With the Federal Reserve’s next two hikes mostly seen as a foregone conclusion, investors have turned their attention toward the prospects for next year’s increases.
Markets have gradually fallen in line with the central bank’s “dot plot,” a collection of senior Fed officials’ projections of where interest rates are headed. Though the dot plot indicates the Fed expects more two rates this year, and an additional three next year, Wall Street was reluctant to price in the last hikes of the current tightening cycle as escalating trade tensions and a nearly inverted yield curve had led investors to doubt the Fed’s ability to deliver on its forecasts.
“In previous hiking cycles, the market has underestimated the Fed. The market is going to underprice the Fed until the very last bit,” said Jason Celente, a senior portfolio manager at Insight Investment Management.

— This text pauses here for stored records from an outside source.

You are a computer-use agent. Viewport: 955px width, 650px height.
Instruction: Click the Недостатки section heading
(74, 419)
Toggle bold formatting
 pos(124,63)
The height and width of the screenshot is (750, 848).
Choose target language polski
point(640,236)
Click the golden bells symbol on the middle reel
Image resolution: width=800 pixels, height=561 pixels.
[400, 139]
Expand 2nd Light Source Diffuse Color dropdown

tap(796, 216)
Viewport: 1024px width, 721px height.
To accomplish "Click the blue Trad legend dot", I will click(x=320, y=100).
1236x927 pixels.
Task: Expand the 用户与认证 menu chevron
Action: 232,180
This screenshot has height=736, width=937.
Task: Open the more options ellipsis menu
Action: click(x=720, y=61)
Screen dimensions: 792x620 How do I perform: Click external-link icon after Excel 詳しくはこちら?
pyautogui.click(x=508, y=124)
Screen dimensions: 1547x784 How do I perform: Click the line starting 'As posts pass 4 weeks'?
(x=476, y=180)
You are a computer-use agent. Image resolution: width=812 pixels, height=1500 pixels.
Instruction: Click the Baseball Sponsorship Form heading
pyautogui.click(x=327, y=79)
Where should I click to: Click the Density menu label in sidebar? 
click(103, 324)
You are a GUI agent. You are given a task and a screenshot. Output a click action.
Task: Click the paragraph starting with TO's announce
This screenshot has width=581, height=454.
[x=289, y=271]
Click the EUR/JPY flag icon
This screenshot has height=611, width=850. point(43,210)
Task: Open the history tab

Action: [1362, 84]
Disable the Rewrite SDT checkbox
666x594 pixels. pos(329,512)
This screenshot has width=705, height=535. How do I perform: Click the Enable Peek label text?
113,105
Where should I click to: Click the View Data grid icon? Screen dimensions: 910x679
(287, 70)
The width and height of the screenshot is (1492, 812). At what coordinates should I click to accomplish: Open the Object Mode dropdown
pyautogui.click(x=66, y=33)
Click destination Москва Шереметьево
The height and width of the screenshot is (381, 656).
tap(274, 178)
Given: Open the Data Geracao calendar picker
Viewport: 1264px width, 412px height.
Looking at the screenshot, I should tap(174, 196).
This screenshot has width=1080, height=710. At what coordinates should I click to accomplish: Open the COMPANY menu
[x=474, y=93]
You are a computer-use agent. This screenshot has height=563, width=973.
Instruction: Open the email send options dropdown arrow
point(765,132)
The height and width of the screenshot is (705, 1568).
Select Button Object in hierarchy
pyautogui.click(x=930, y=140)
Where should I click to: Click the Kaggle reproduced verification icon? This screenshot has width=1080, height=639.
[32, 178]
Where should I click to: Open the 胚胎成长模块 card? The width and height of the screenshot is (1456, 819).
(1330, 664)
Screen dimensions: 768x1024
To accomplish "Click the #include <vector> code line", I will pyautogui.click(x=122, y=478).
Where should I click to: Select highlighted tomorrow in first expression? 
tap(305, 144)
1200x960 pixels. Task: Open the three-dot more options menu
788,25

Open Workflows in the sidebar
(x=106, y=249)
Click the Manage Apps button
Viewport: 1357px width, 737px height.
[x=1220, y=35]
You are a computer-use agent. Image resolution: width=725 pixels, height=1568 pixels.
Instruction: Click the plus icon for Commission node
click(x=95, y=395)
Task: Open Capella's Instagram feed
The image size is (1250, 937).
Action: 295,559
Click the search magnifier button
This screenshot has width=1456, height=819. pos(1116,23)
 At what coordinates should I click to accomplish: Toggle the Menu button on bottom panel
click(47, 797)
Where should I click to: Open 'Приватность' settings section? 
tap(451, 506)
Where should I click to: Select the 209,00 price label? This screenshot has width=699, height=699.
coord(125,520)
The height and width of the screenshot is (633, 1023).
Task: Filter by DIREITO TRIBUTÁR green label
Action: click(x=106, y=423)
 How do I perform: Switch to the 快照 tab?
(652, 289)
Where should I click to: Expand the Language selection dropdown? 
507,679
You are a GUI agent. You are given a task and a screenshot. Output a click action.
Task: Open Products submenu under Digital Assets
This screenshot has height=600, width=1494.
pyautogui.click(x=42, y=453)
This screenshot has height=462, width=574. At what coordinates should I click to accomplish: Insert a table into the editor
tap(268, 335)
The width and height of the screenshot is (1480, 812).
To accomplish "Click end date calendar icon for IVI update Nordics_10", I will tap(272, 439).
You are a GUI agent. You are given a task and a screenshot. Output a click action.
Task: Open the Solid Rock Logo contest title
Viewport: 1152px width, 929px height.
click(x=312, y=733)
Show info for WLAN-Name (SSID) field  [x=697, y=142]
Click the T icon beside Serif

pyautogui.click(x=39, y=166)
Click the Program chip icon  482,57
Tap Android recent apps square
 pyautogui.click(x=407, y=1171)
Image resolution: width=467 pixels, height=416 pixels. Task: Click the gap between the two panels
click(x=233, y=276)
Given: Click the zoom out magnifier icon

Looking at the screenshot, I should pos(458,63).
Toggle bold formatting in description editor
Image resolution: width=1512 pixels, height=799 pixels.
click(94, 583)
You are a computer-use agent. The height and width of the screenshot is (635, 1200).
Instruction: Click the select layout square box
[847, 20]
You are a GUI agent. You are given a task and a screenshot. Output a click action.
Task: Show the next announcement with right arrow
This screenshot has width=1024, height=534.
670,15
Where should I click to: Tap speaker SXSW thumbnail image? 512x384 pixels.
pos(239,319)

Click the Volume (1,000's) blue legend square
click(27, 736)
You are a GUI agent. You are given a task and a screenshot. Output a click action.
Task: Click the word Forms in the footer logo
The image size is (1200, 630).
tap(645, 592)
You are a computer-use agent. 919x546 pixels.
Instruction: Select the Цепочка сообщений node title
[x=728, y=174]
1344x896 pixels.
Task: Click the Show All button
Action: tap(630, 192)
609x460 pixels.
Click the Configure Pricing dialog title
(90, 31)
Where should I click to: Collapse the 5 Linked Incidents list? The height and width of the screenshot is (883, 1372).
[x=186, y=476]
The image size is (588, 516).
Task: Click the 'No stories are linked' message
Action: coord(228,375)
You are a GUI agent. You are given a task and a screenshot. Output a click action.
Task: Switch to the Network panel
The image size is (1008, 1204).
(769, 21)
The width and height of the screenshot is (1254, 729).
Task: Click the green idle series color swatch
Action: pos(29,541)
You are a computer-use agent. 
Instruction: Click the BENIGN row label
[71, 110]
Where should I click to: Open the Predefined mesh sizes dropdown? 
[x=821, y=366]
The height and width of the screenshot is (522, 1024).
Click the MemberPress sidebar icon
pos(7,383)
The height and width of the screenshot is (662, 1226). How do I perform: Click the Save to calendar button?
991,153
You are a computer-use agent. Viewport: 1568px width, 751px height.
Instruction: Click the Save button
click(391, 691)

But markets started to catch up with the Fed in September. The price difference between the December 2019 eurodollar futures contract EDZ19, -0.01% and the December 2018 eurodollar contract EDZ18, -0.03% an indication of how many rate hikes money-market traders expect next year, jumped to 50 basis points, or two full hikes. Before this month, the spread between those two contracts bounced between 30 and 40 basis points, implying investors’ forecasts were split between one and two rate hikes in 2019.
BMO Capital Markets
Though investors traditionally glance at the fed fund futures market for Wall Street’s expectations for the central bank, some say futures for the eurodollars market, where dollar deposits are bought and sold by non-U.S. banks, is more liquid and therefore a more accurate indicator of where market participants anticipate the Fed to go.
The impetus for that repricing came from a higher-than-expected wages number from August’s jobs report, considered the missing ingredient for a sustained buildup of inflationary pressures.
“The near-term catalyst appears to have been the strong average hourly earnings data,” said Jon Hill, an interest-rates strategist at BMO Capital Markets.
In addition, U.S. central bankers have started to sound more hawkish. Chicago Fed President Charles Evans said his colleagues were singing from the same hymn sheet on the solid growth and inflation outlook, while Fed Gov. Lael Brainard, previously seen as on the dovish side, said she wanted to push rates above the neutral level into restrictive territory.
See: Trade war with China may limit Fed’s interest-rate hike plans after September increase
Expectations for further monetary tightening has lifted yields for U.S. government paper. The 10-year Treasury note yield TMUBMUSD10Y, -0.09% sits at 3.065%, within striking distance of its seven-year intraday high at 3.119%, according to Tradeweb data. The yield for the two-year note TMUBMUSD02Y, -0.14% which closely tracks the Fed’s benchmark interest rate, is at 2.808%, its highest since June 2008. Bond prices move in the opposite direction of yields.